Anyway, here's the upshot: the days are getting shorter. That's cause for sadness. It's not unexpected since it happens every year at this time, but it's still depressing to think that we're all marching towards years end, which, here, means cold.
Then again, there's nothing quite as cheerful as the recognition that, come December, days are getting longer. It's a trade-off, I suppose, the growing darkness now for the growing light then.
I wonder whether life is that way--a trade off, a half-dozen bad news stories for six sweet ones. Lord knows, there are enough things to worry about. Last night, in church, it was announced that the cousin of a three-year-old whose been hospitalized for e-coli virus and is in sad, sad shape--that child's five-year-old cousin was is in intensive care for some gastronomical abnormality whose symptoms resemble those his cousin showed last week.
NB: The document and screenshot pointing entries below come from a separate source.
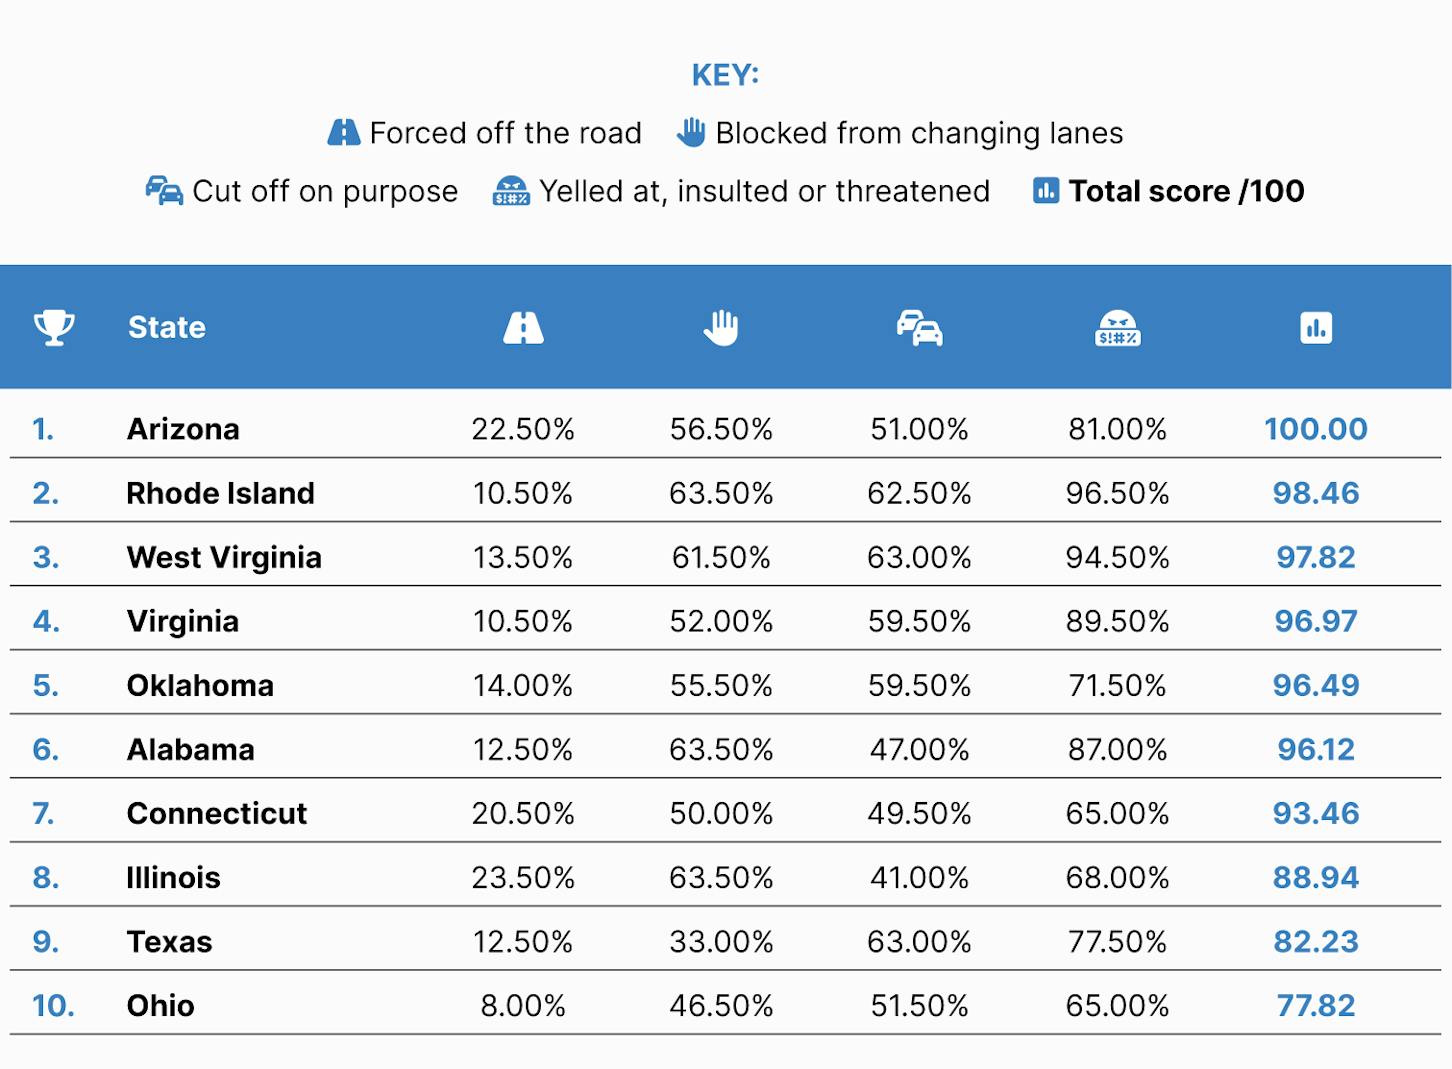Select the State column header
Image resolution: width=1452 pixels, height=1069 pixels.
pyautogui.click(x=167, y=327)
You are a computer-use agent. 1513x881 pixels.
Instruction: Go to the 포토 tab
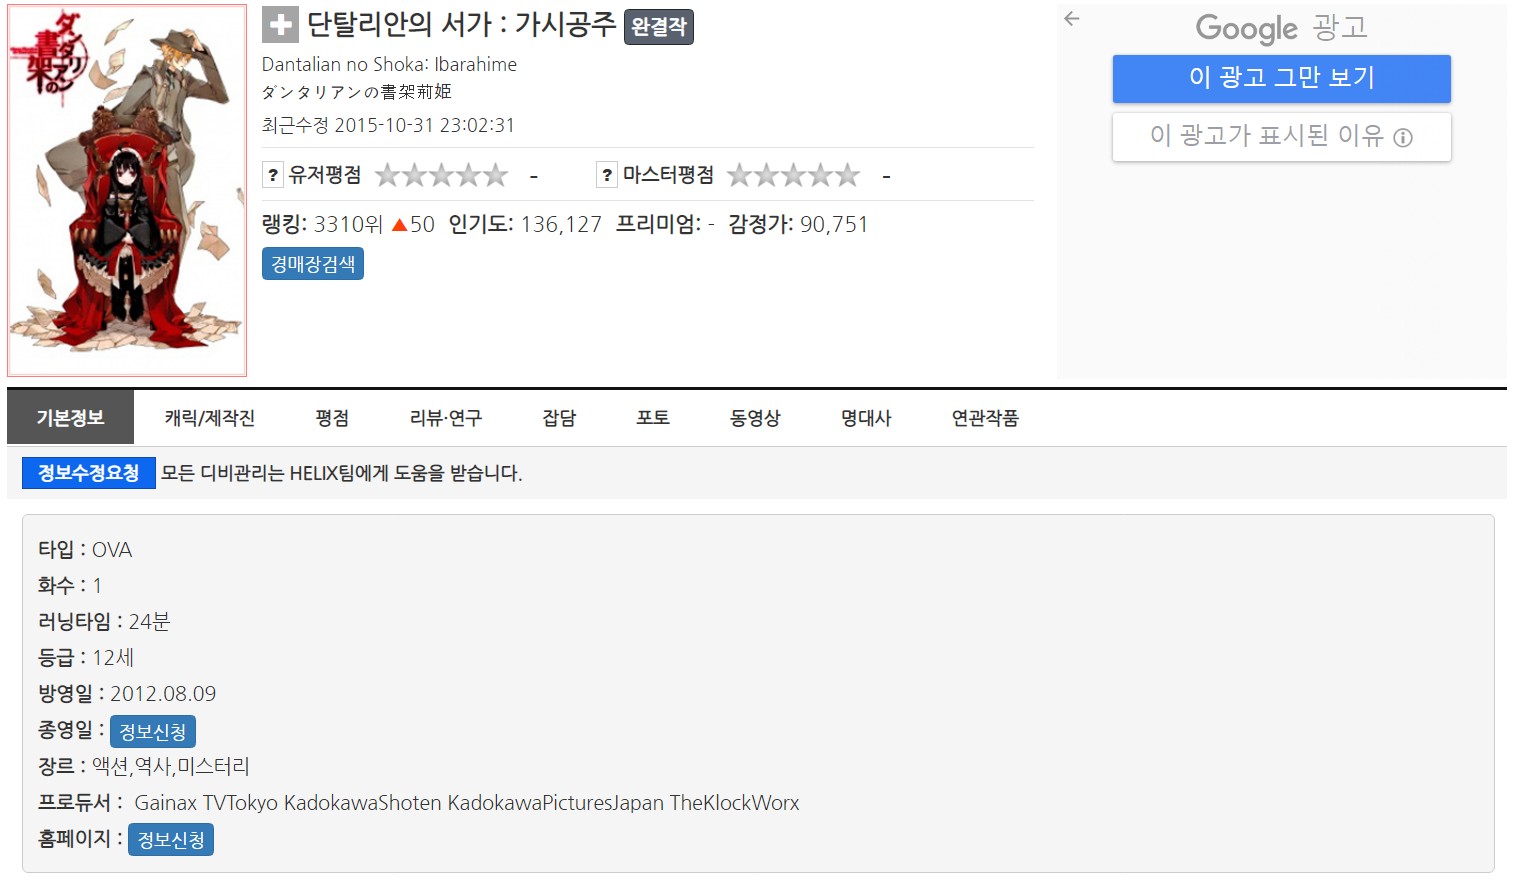pos(653,418)
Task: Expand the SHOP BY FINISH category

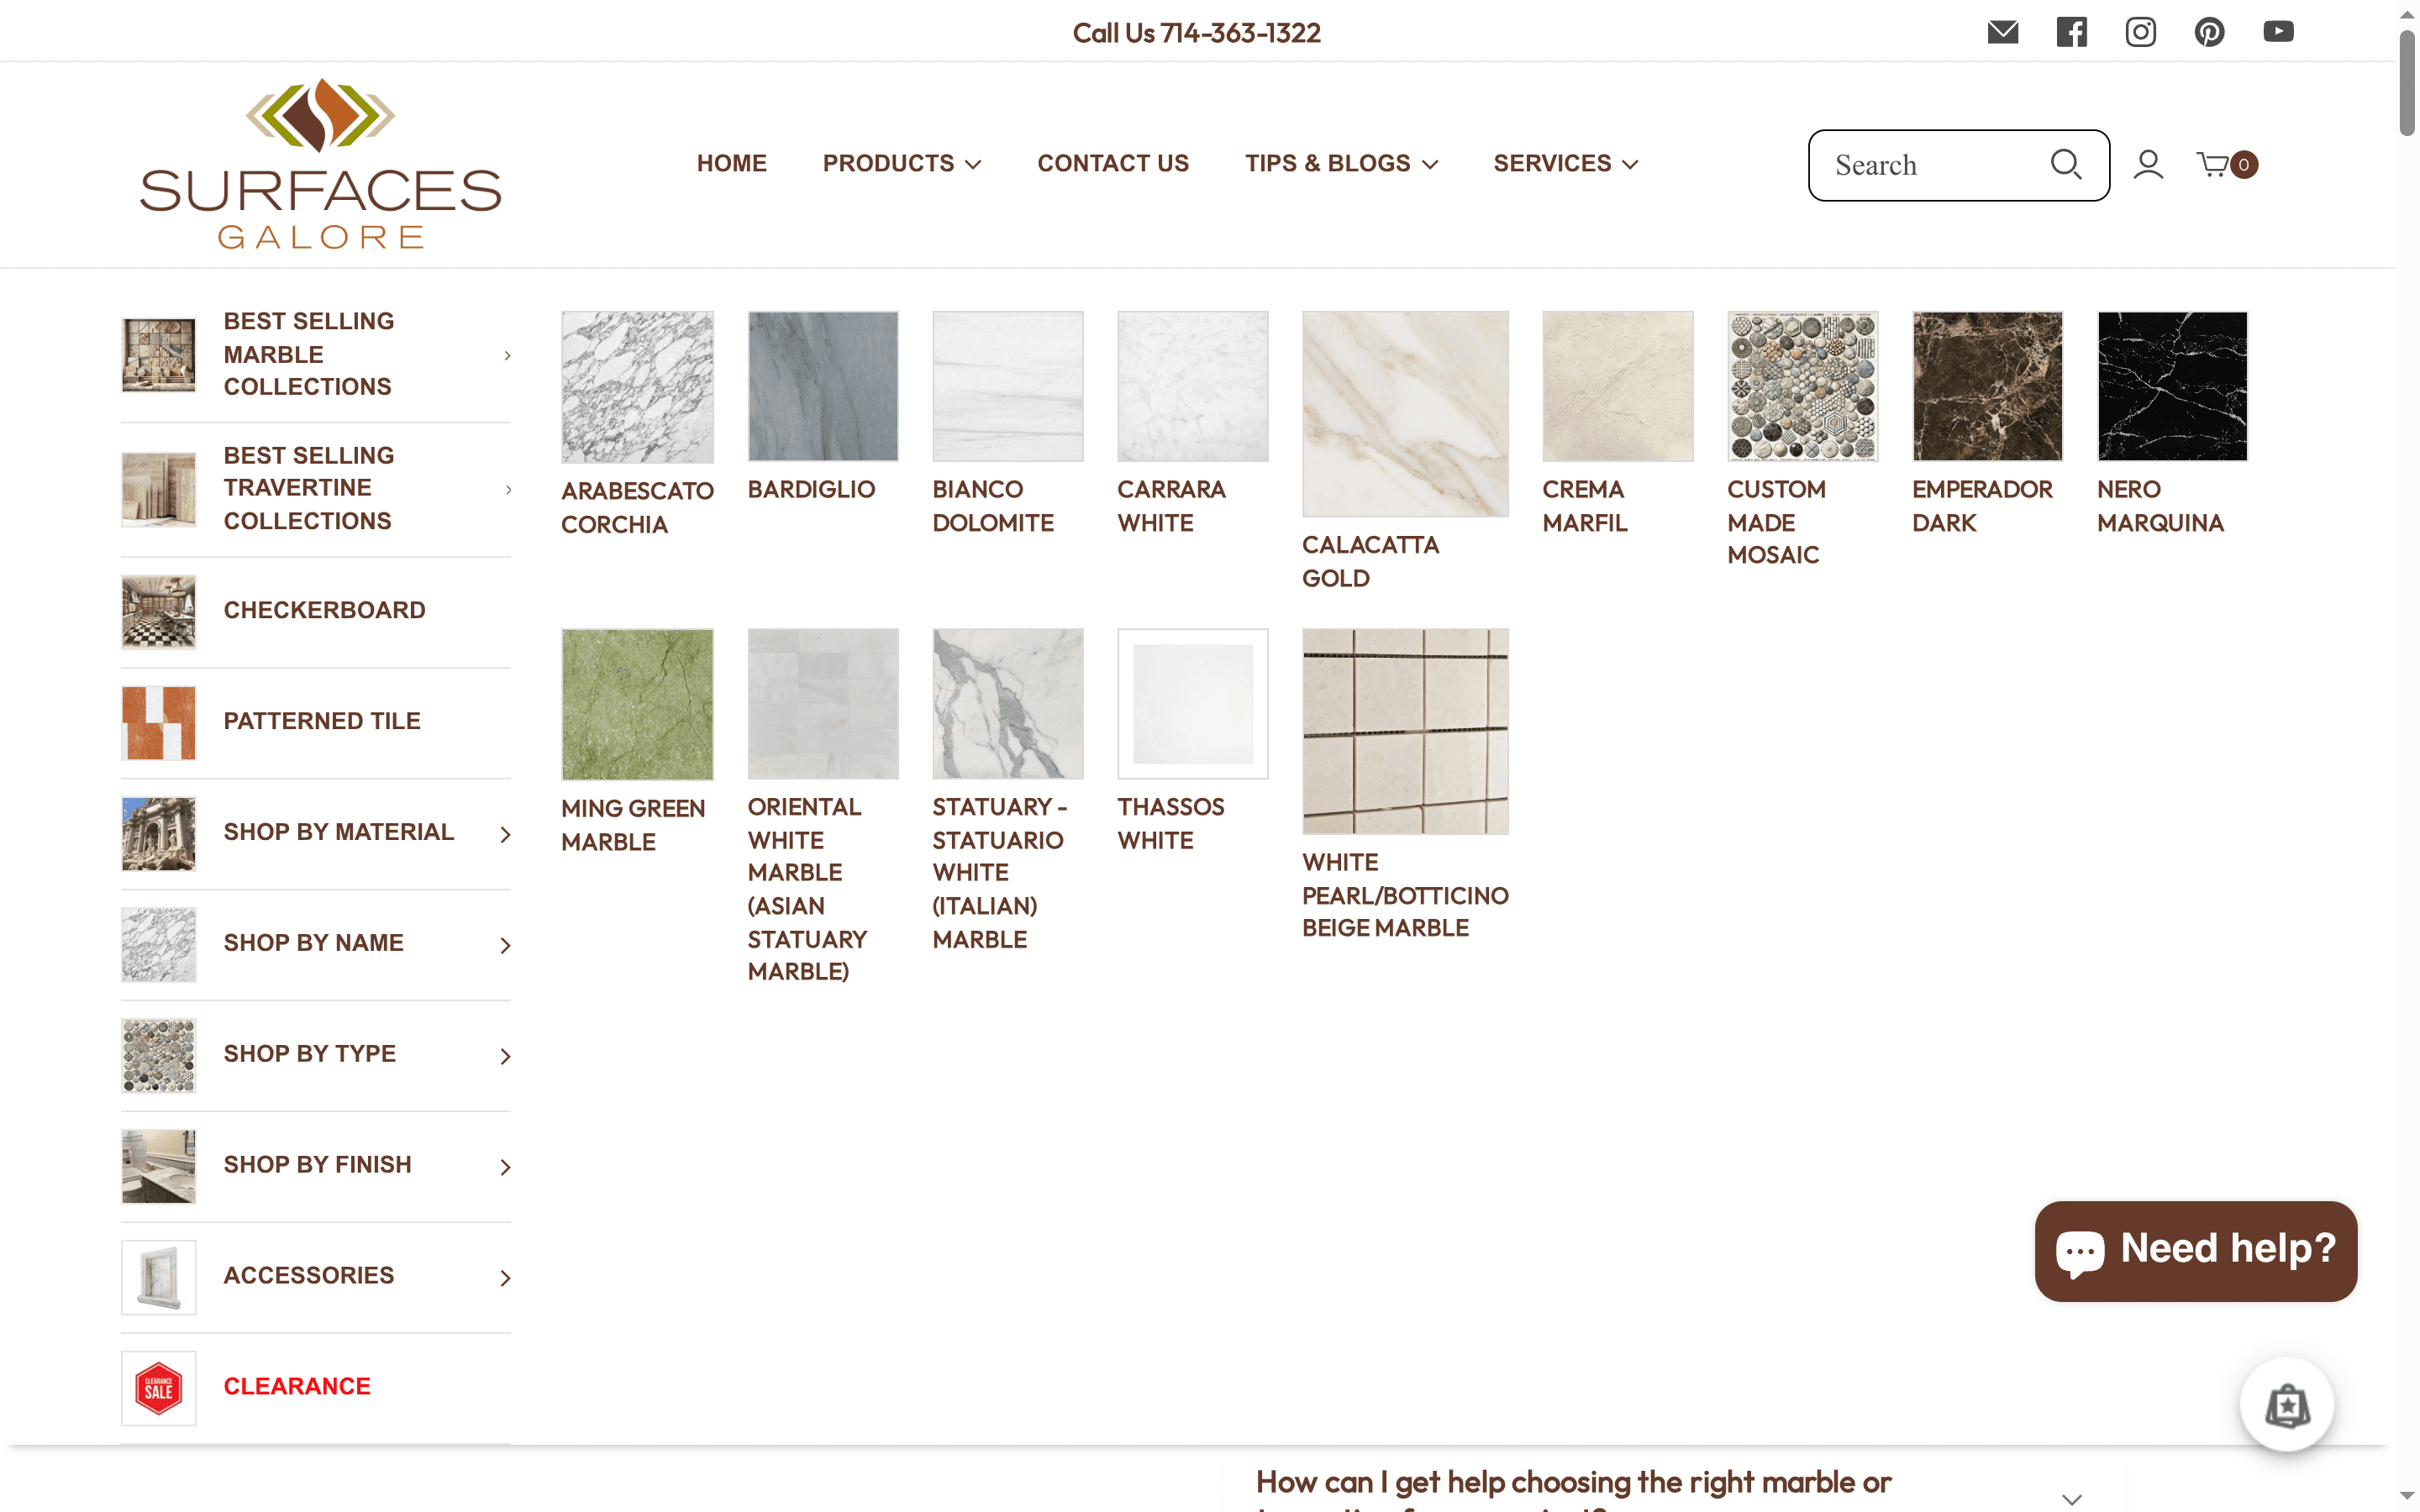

It seems that the older I get, the harder it is to take tragedy--and we've had a ton as of late. Almost more than I can handle. Almost.
And it's a heckuva a long wait till winter solstice.
Xavier Le Pichon, on Speaking of Faith, told a story about his mother, a tough cookie, who brought up her family in a Japanese in a concentration camp during WWII. One morning, he says, the commandant simply announced that many of them would be put to death the next day. Le Pichon's mother, seemingly undaunted, told her kids that day that they were going to learn their lessons regardless. About tomorrow, she told them, we know nothing--just go to work.
Best advice I've heard. Lord, help me to listen.